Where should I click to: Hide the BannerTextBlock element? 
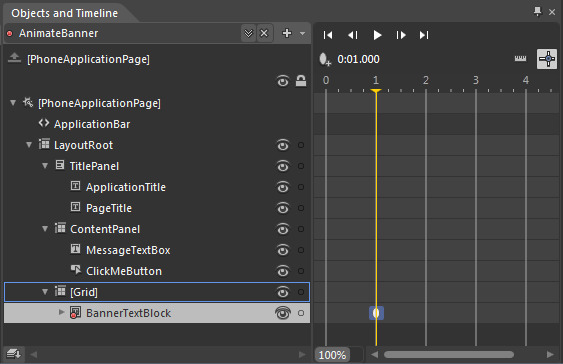[283, 313]
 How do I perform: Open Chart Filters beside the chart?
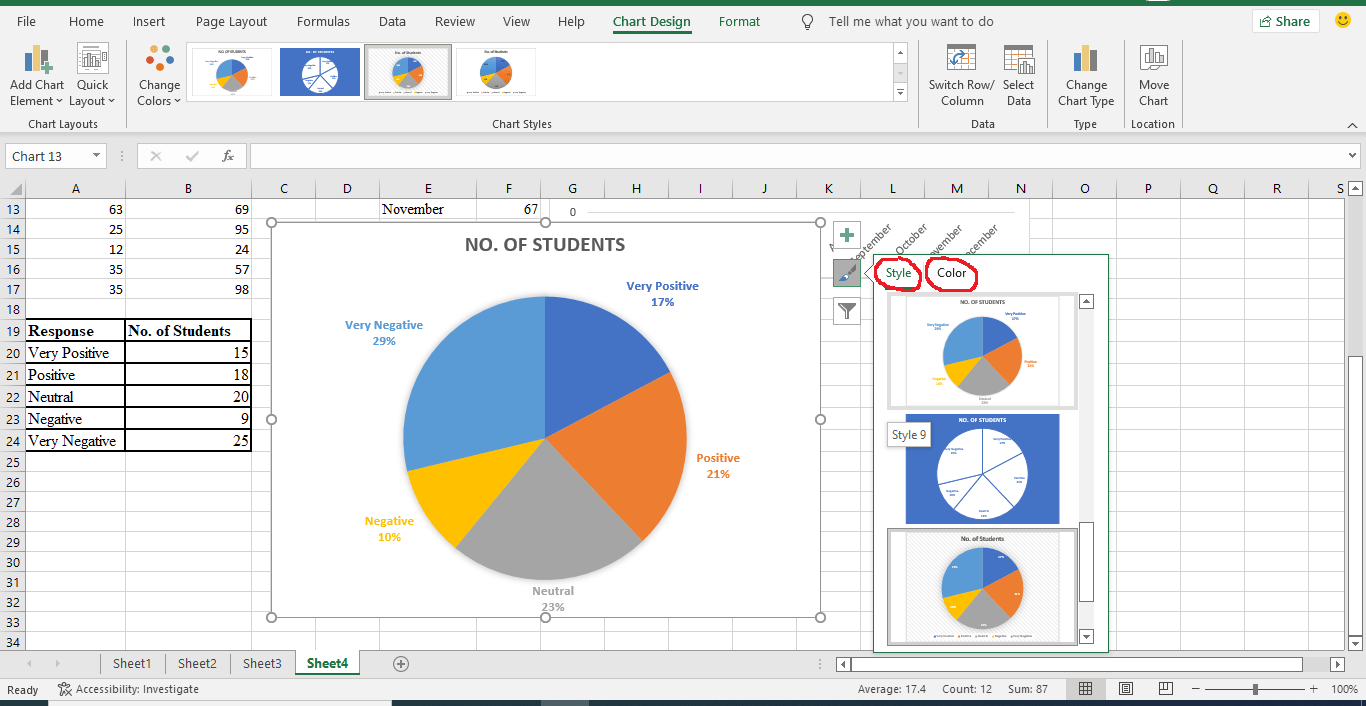846,311
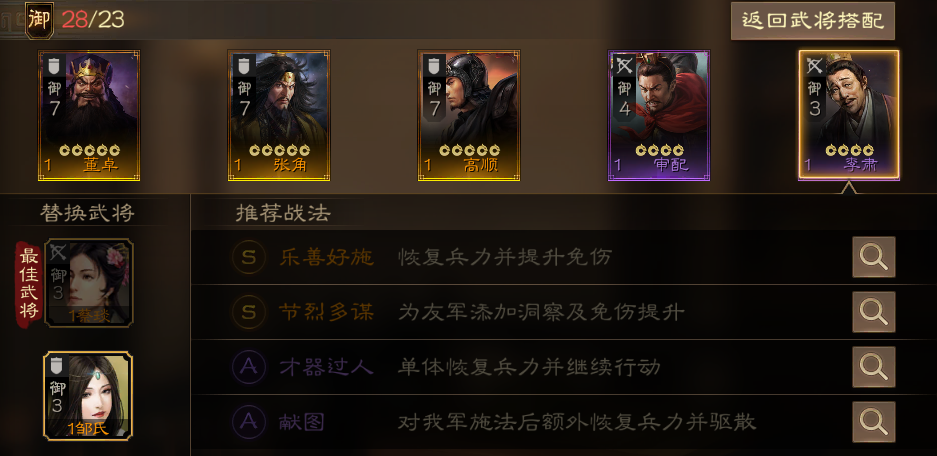Click 返回武将搭配 button
The width and height of the screenshot is (937, 456).
point(813,21)
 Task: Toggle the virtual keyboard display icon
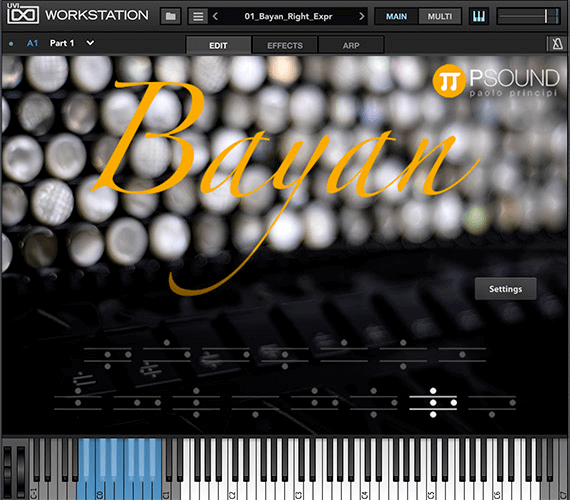point(478,16)
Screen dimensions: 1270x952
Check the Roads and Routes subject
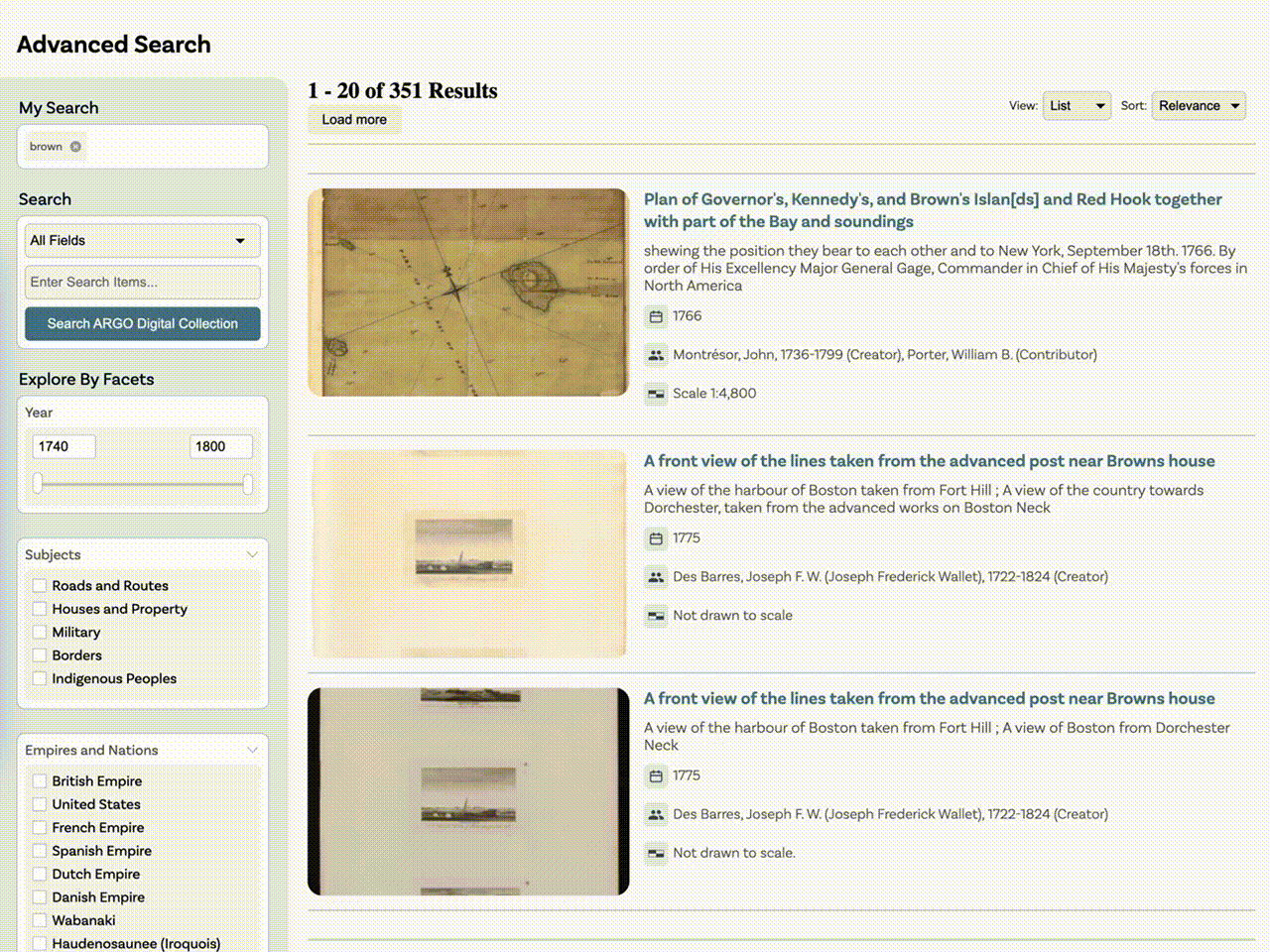point(40,586)
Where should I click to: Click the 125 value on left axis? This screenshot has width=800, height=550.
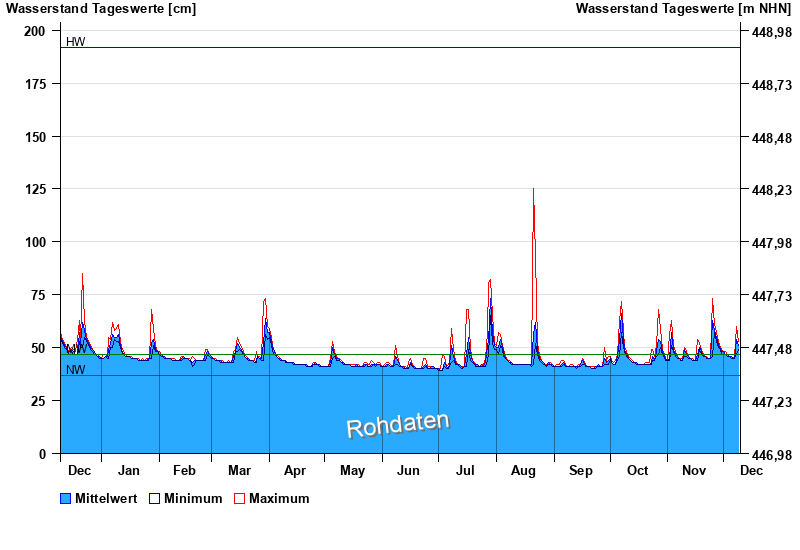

Activity:
Copy exactly the lines from the one containing "Check the Roads and Routes subject" through the final line of the records above, both included, and leave out any pictures.

Worked solution:
Check the Roads and Routes subject
point(40,586)
Where should I click to: Click the 125 value on left axis? This screenshot has width=800, height=550.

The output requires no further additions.